**ASSIGNMENT**
The answer should hold only the lines from the beginning of the material through the one with "Message (358, 1412)", reproduced exactly and without pictures.

**RECORD SET**
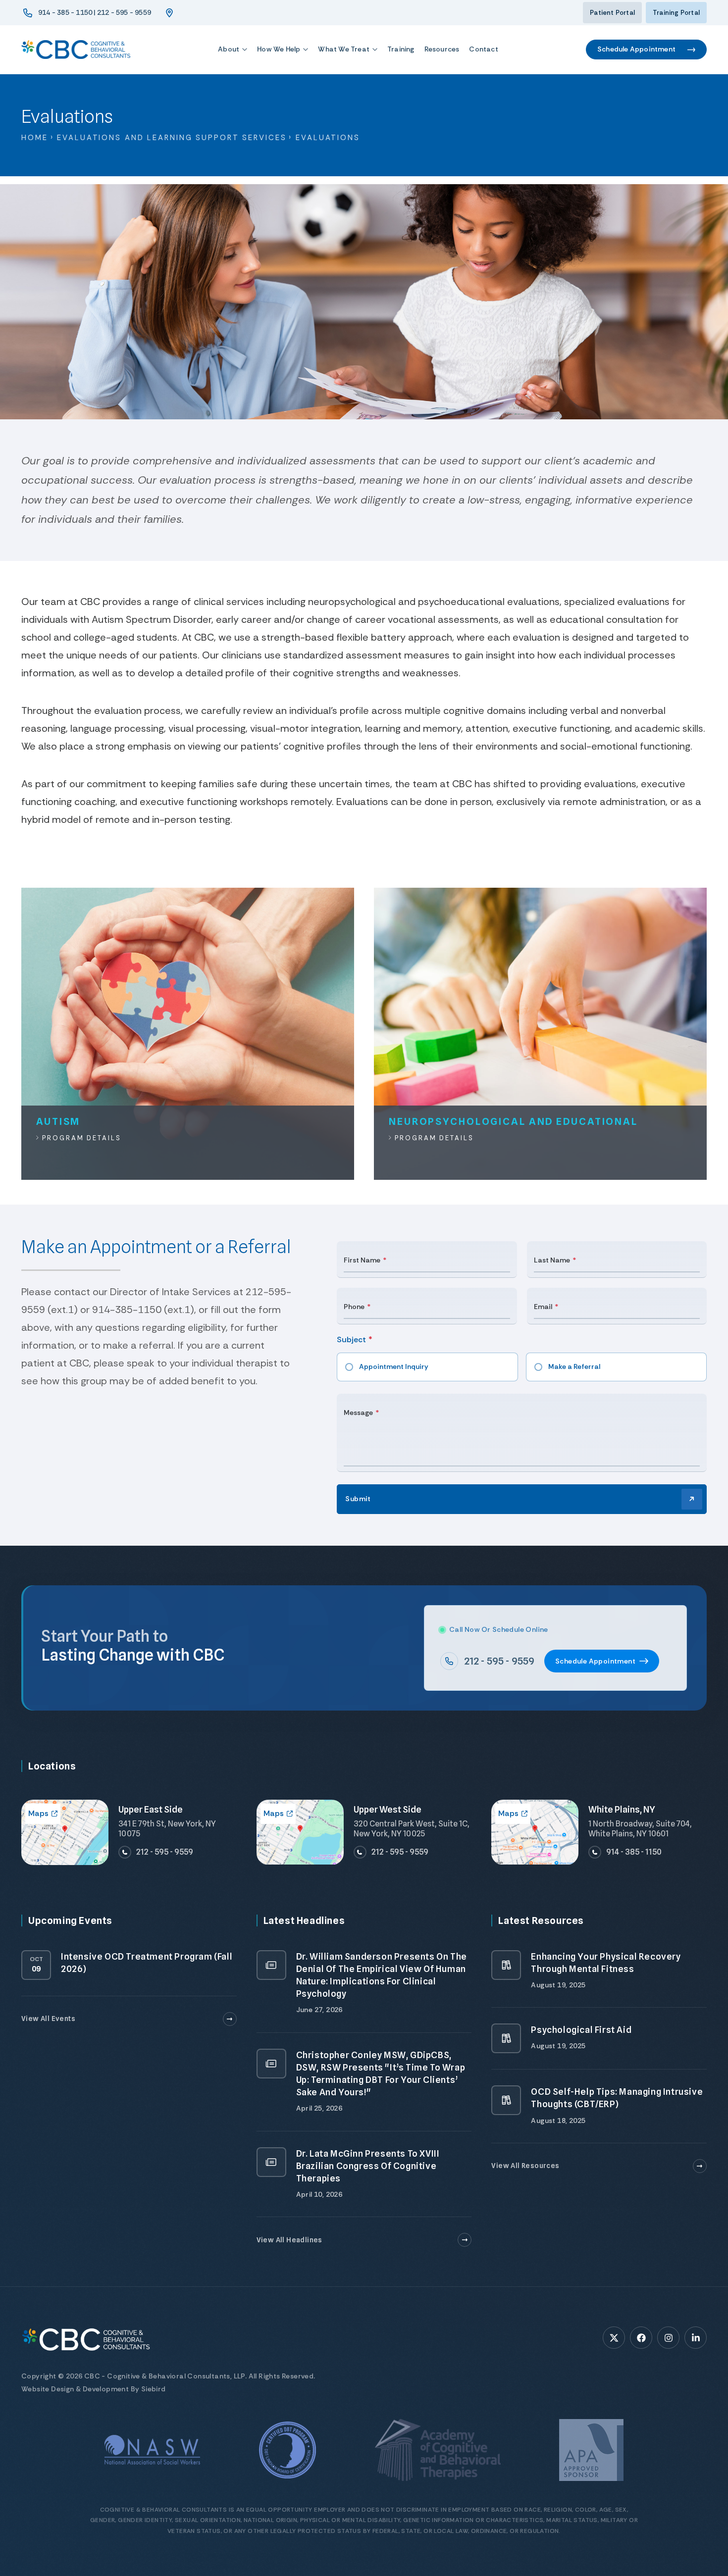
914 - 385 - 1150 (634, 1852)
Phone (354, 1306)
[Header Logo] (75, 49)
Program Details (80, 1138)
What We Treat (343, 49)
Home (34, 138)
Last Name (552, 1260)
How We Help (278, 49)
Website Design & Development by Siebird (93, 2388)
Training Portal (676, 12)
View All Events (48, 2018)
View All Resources (525, 2166)
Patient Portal (612, 12)
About (228, 49)
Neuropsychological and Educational (513, 1121)
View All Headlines (289, 2240)
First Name (362, 1260)
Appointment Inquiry (393, 1366)
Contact (483, 49)
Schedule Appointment (636, 49)
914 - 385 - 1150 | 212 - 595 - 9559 (94, 12)
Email (543, 1306)
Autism (58, 1121)
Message (358, 1412)
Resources (442, 49)
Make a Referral (574, 1366)
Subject (351, 1339)
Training (401, 49)
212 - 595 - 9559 (499, 1661)
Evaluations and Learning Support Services (171, 138)
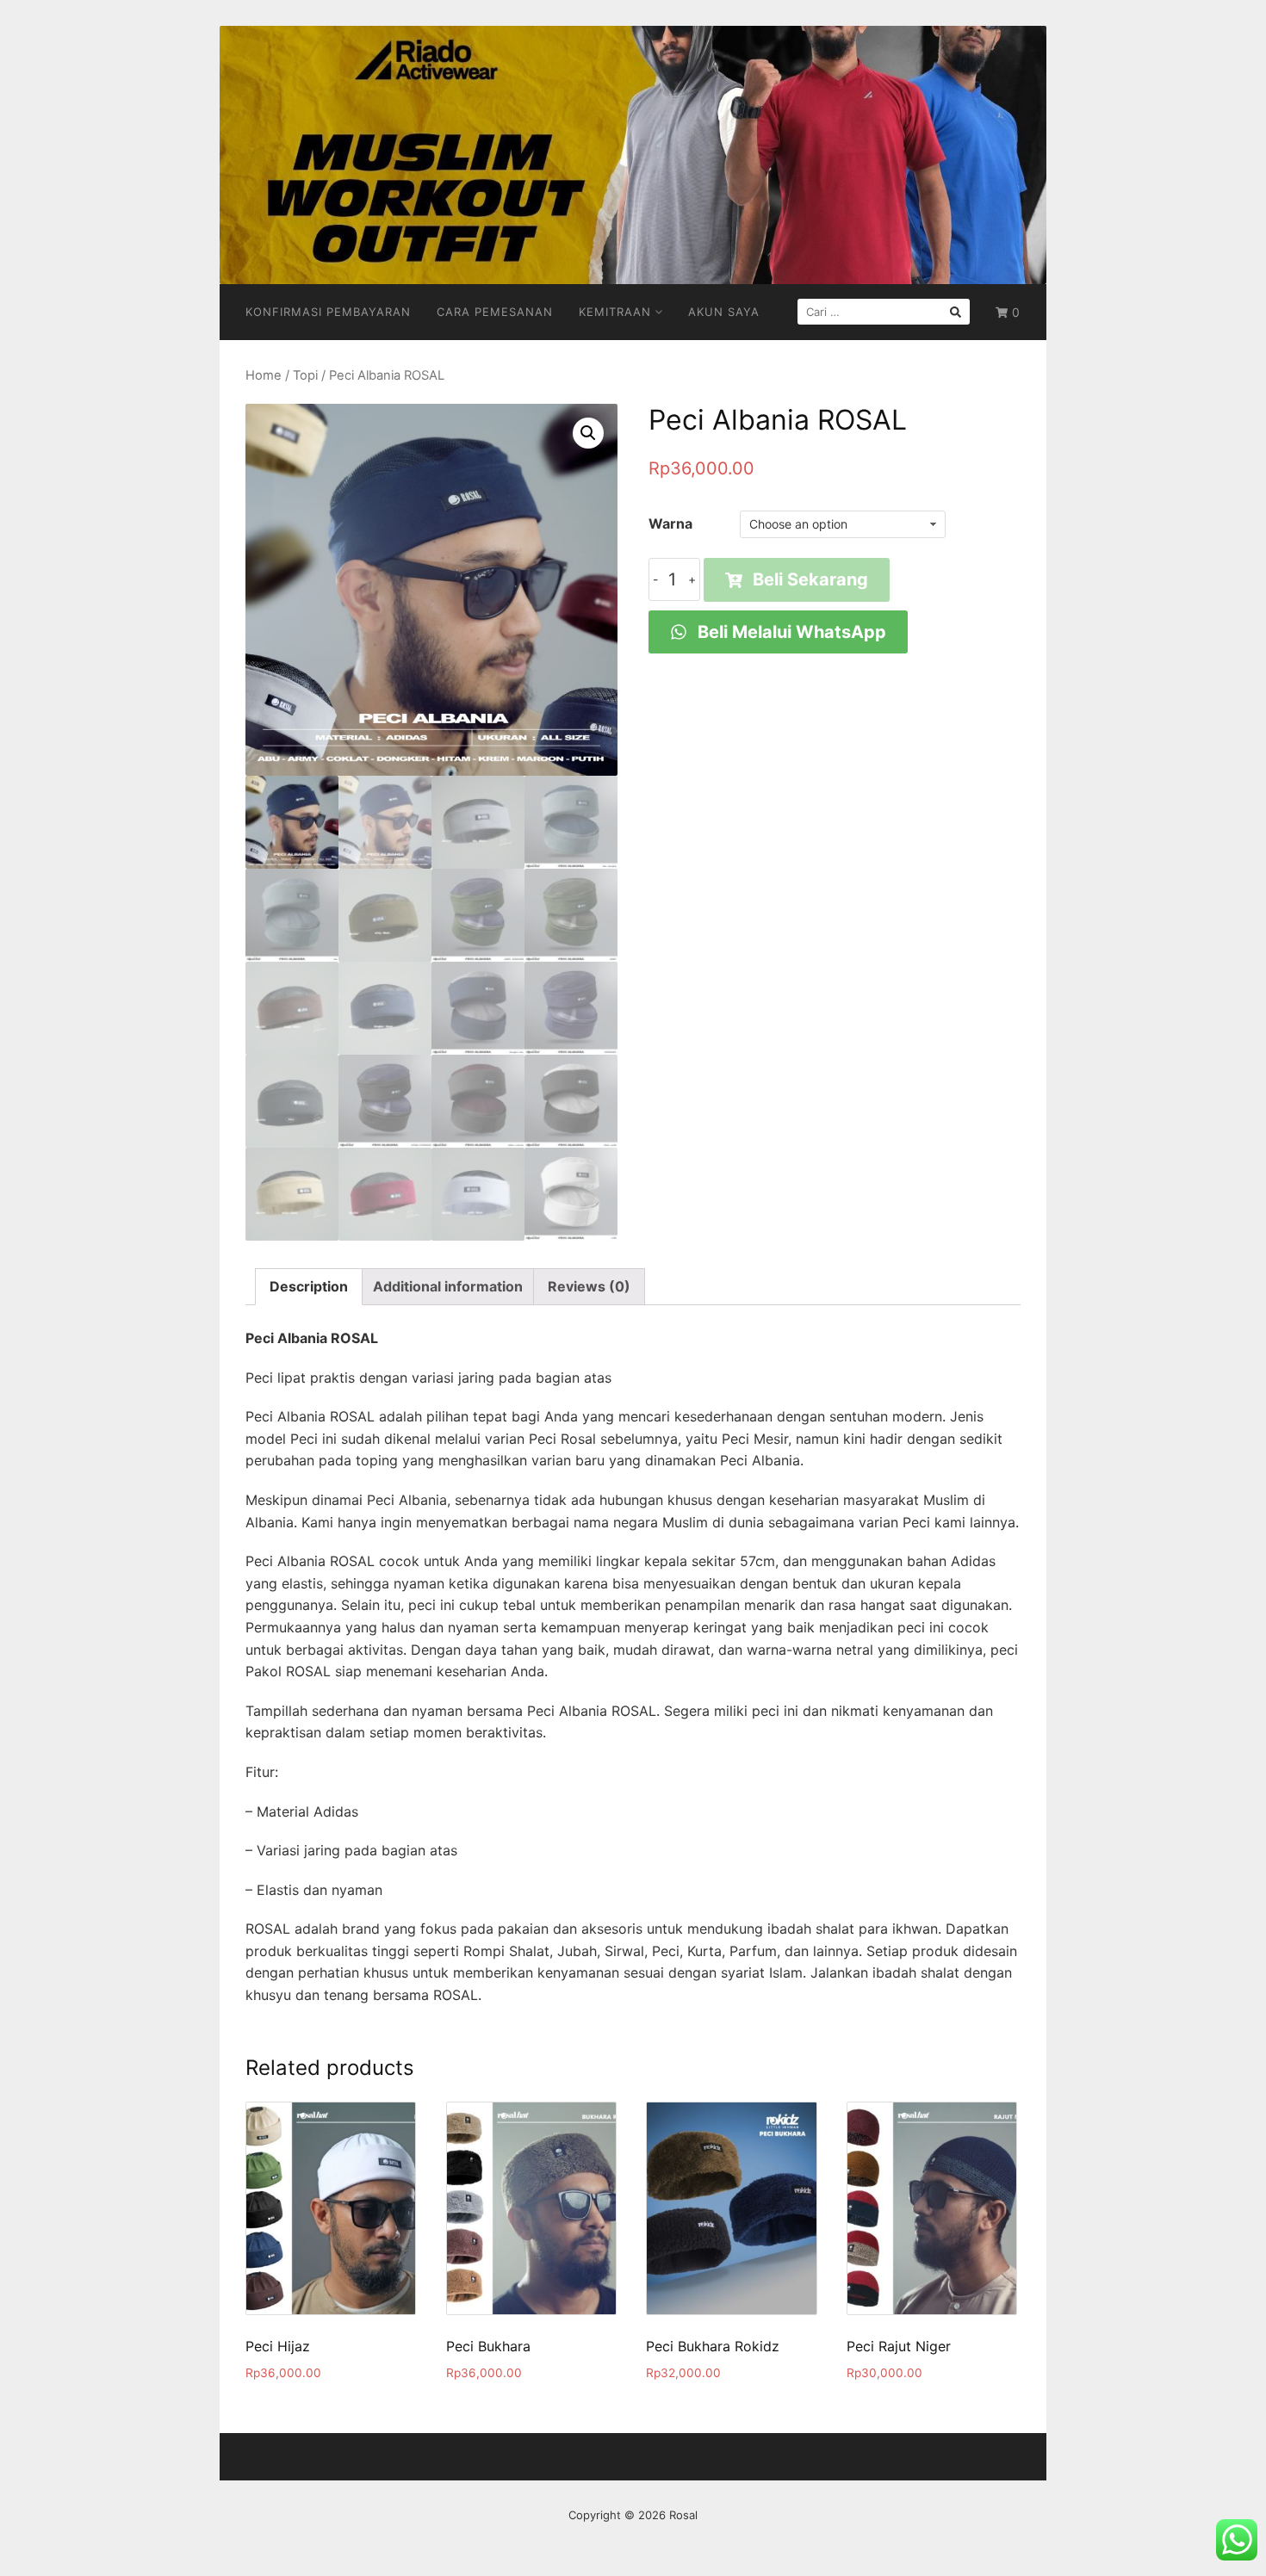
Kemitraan (615, 312)
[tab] (309, 1287)
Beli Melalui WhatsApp (789, 632)
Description (309, 1286)
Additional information (448, 1286)
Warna (670, 523)
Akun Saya (724, 312)
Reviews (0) (589, 1286)
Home (263, 375)
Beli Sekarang (810, 579)
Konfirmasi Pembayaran (328, 312)
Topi (305, 375)
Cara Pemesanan (495, 312)
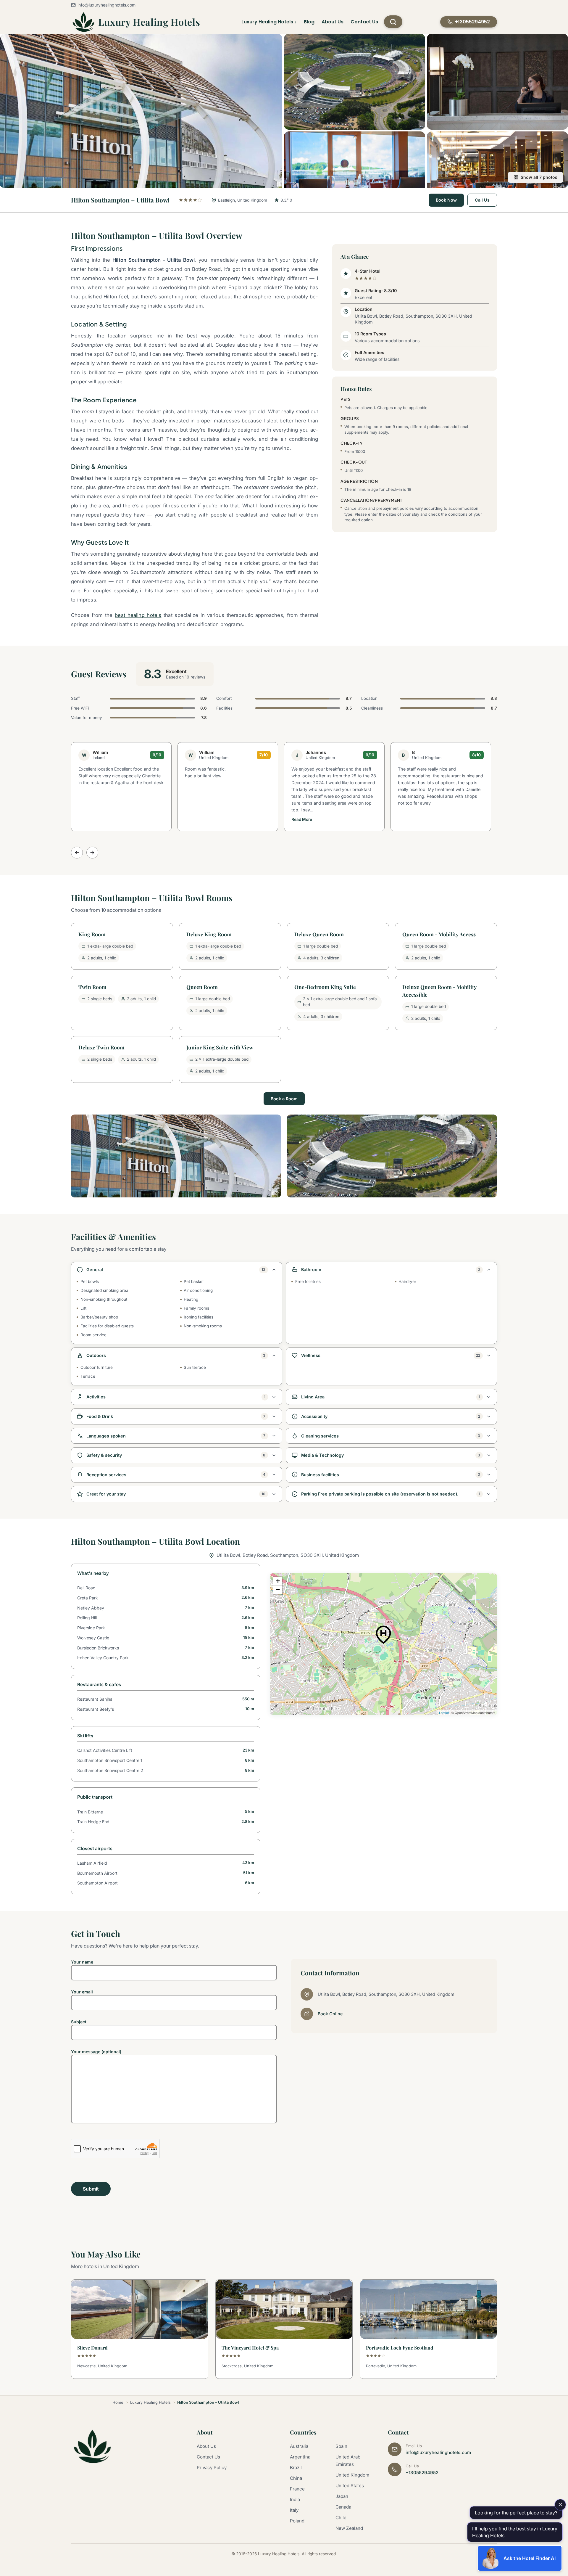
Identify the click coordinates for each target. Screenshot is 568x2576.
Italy (294, 2510)
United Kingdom (352, 2475)
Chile (340, 2517)
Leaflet (444, 1712)
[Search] (393, 21)
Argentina (300, 2457)
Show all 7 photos (539, 177)
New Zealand (349, 2528)
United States (349, 2485)
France (297, 2489)
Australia (299, 2446)
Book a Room (284, 1098)
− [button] (278, 1589)
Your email (82, 1991)
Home (117, 2402)
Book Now (446, 199)
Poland (297, 2521)
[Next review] (92, 852)
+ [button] (278, 1581)
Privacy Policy (212, 2467)
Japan (341, 2496)
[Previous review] (77, 852)
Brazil (296, 2467)
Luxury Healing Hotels (149, 21)
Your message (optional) (96, 2051)
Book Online (330, 2013)
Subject (78, 2021)
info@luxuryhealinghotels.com (106, 4)
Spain (341, 2446)
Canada (343, 2507)
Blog (309, 21)
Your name (82, 1961)
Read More (301, 819)
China (296, 2478)
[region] (383, 1644)
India (295, 2499)
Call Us (482, 199)
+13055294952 (422, 2472)
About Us (332, 21)
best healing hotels (138, 615)
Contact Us (364, 21)
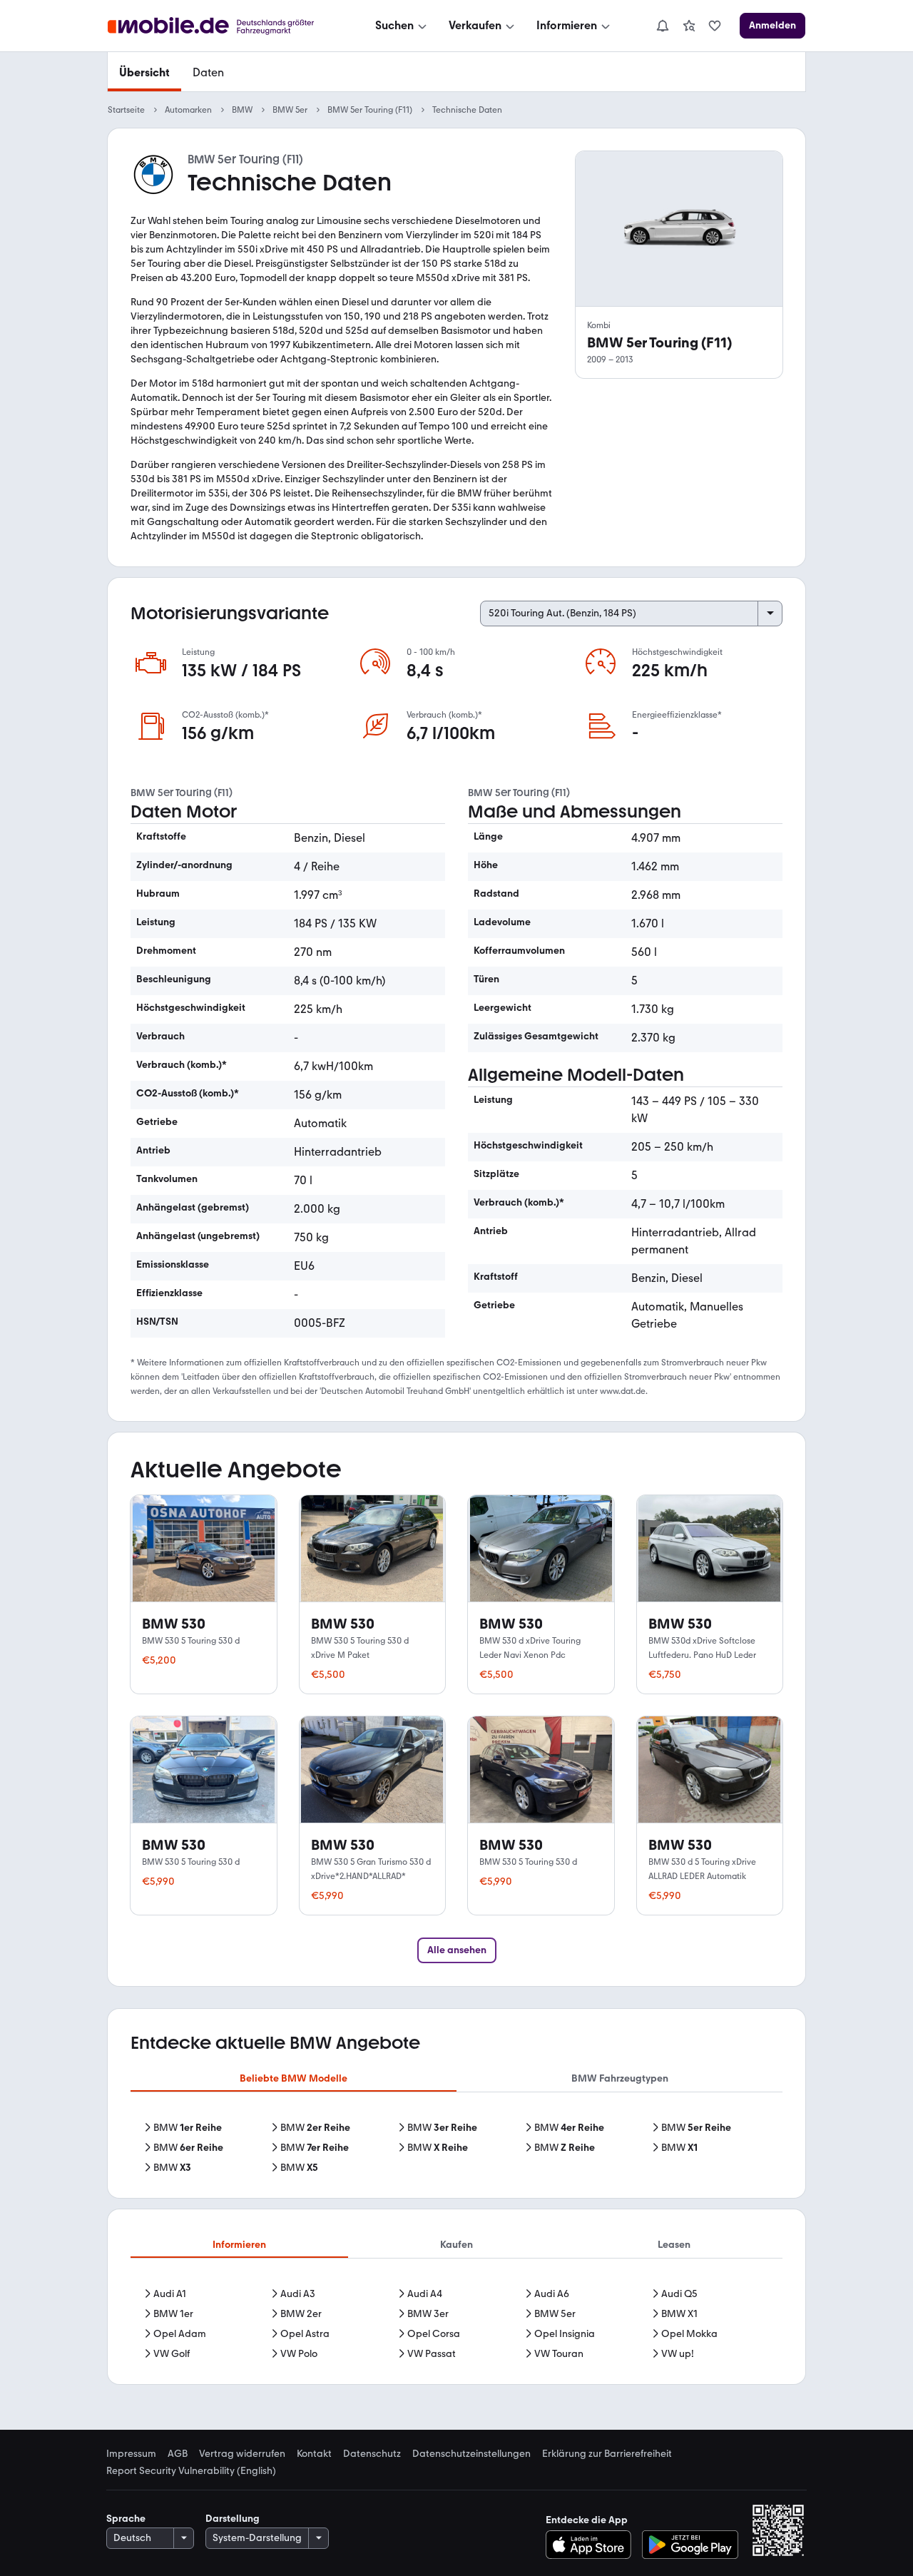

**RESPONSE AREA**
914 - 385 - 1150 (634, 1852)
Phone (354, 1306)
[Header Logo] (75, 49)
Program Details (80, 1138)
What We Treat (343, 49)
Home (34, 138)
Last Name (552, 1260)
How We Help (278, 49)
Website Design & Development by Siebird (93, 2388)
Training Portal (676, 12)
View All Events (48, 2018)
View All Resources (525, 2166)
Patient Portal (612, 12)
About (228, 49)
Neuropsychological and Educational (513, 1121)
View All Headlines (289, 2240)
First Name (362, 1260)
Appointment Inquiry (393, 1366)
Contact (483, 49)
Schedule Appointment (636, 49)
914 - 385 - 1150 | 212 - 595 - 9559 (94, 12)
Email (543, 1306)
Autism (58, 1121)
Message (358, 1412)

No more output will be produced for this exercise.